イラクのクウェート侵攻30年と日本の屈辱
Japan In-depth / 2020年8月8日 23時0分
写真)米軍の「砂漠の嵐」作戦の攻撃を受けたイラク軍の戦車などの残骸 1991年4月18日
出典)U.S.Airforce Photo by TECH. SGT. JOE COLEMAN
アメリカはこの間、ドイツ統一という巨大な課題をもこなしていた。東西冷戦後の新秩序を築くことに成功したのだ。やはり「アメリカの力による平和」が基盤だった。
その後、ブッシュ政権は東西冷戦をもアメリカの完全勝利で終わらせることに成功した。
ソ連共産党政権は1991年12月に崩壊し、東西冷戦が完全に終結したのだった。
この間、日本は国際協力への異端を発揮した。
アメリカの政府も議会も多国籍軍への日本の参加を切望した。日本はペルシャ湾岸からの石油に依存する度合いが飛びぬけて高かった。日本の船舶多数がクウェート近くで脅威にさらされていた。しかも日本はアメリカの同盟国だった。だからこの際、日本もイラクの侵略を抑える多国籍軍になんらかの要員を派遣してほしいという米側の期待だった。
ブッシュ大統領は海部俊樹首相に「日本が多国籍軍に協力するか否かは今後の日本が責任ある大国になるかどうかの分岐点になる」と警告した。
写真)海部俊樹元首相
出典)首相官邸
だが日本は軍事の効用を否定する憲法を理由に一切の人的寄与を拒む結果となった。130億ドルの資金だけを提供したが、「小切手外交」と揶揄された。

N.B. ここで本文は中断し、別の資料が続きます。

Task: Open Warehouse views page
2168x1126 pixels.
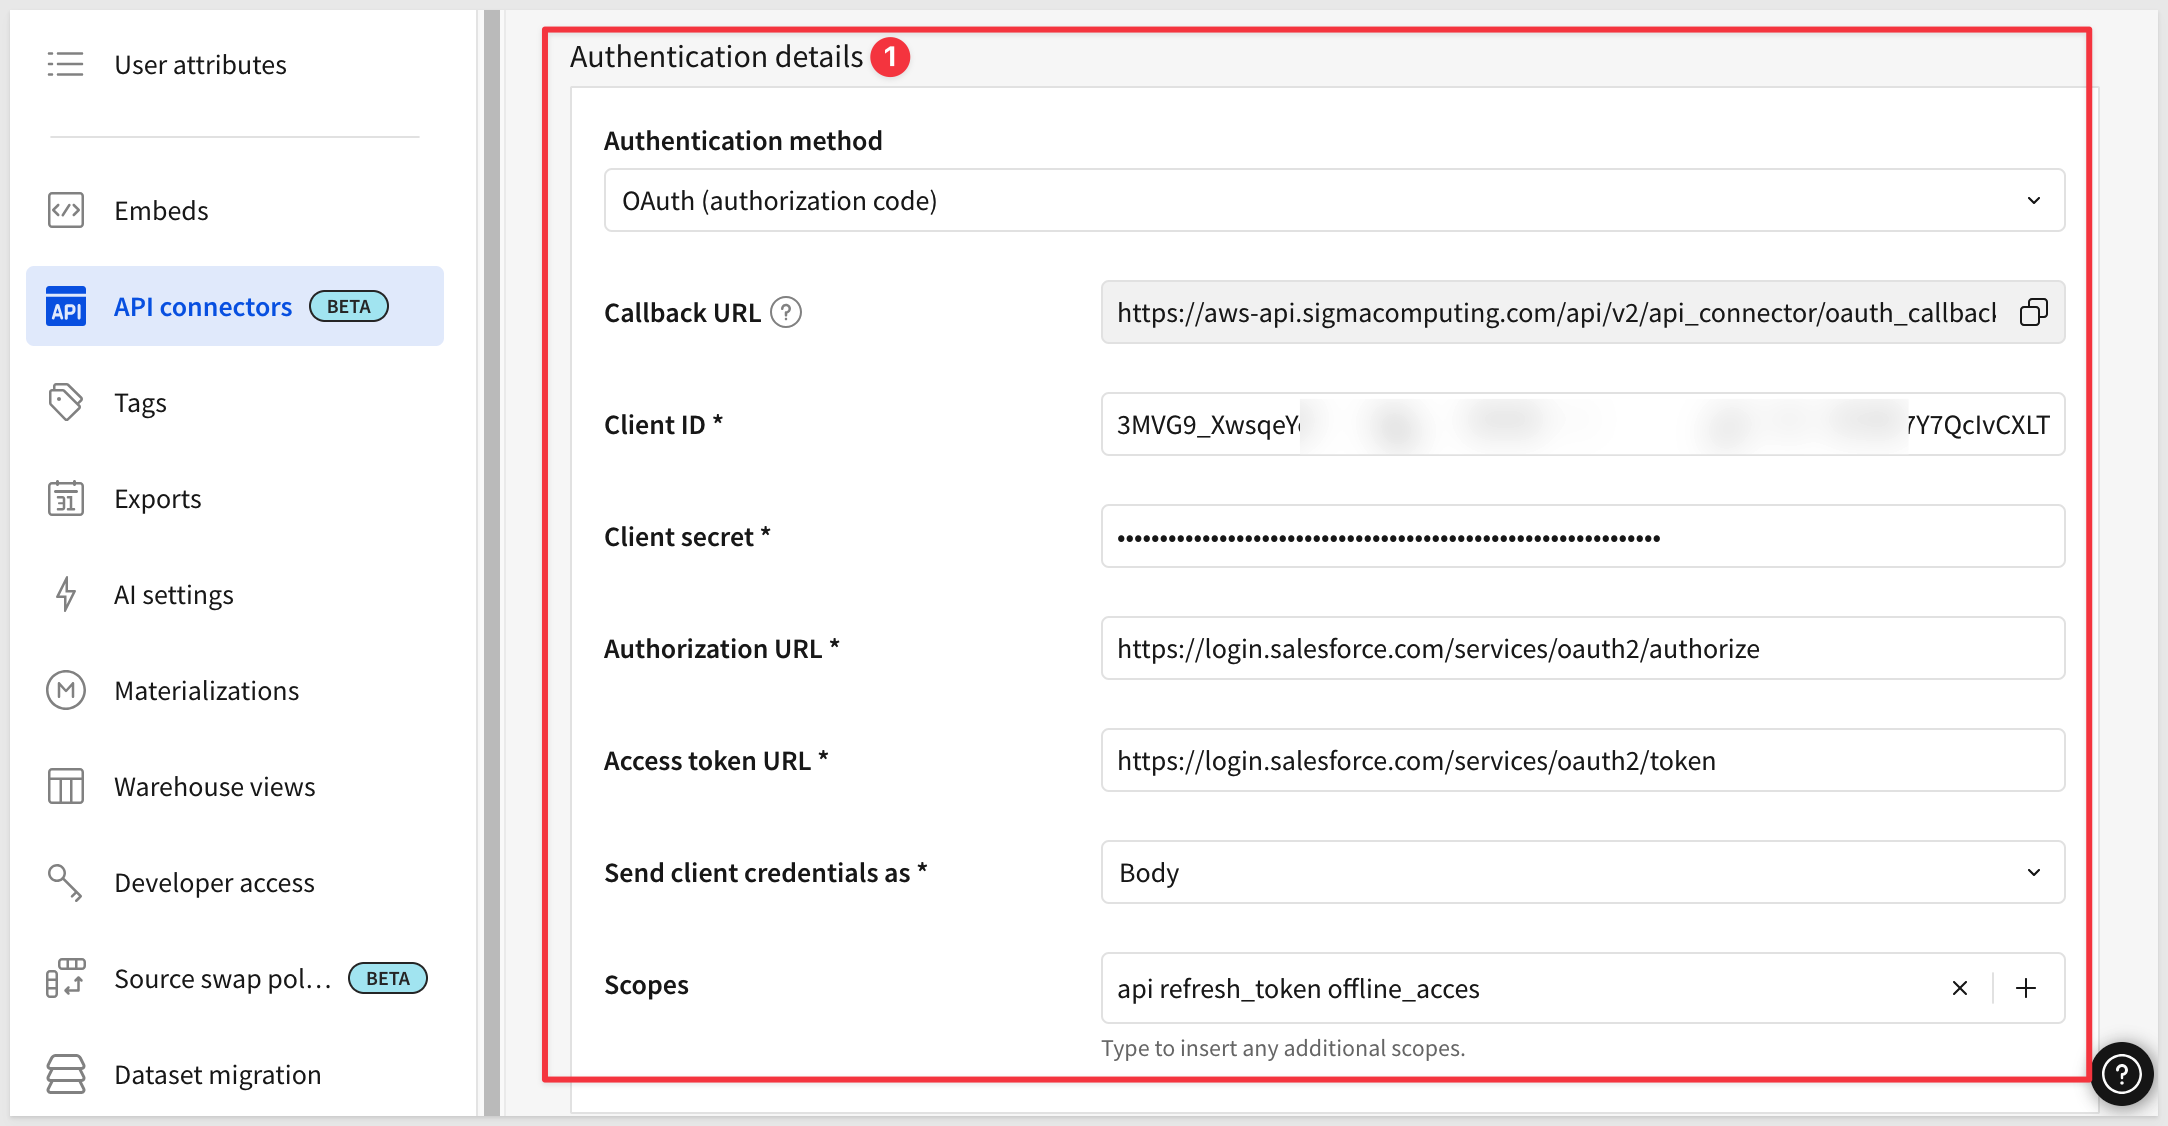Action: (215, 787)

私自身がそれまで日本には好意的な言葉だけを聞いていたジョン・マケイン上院議員までが「自国を守る国際安全保障のためにも危険は一切、冒さないという日本の態度は全世界の軽蔑と米国の敵対を買いかねない」とまで断言したのにはショックを受けたのだった。
中東も欧州もこの第一次湾岸戦争以来、一応の安定が続いた。アメリカは唯一の超大国として平和の保持の責任を担った。だがこの世界の平和と安定も、それからちょうど10年後の2001年9月には衝撃的な形で崩されることとなる。
アメリカに対する同時多発テロだった。中東を拠点とするイスラム過激派の犯行だった。
そしてそのテロはやがては新たな湾岸戦争へとエスカレートしていった。
こんな世界の近代史を自分自身の体験とともにこの8月はじめにはつい回想させられることとなった。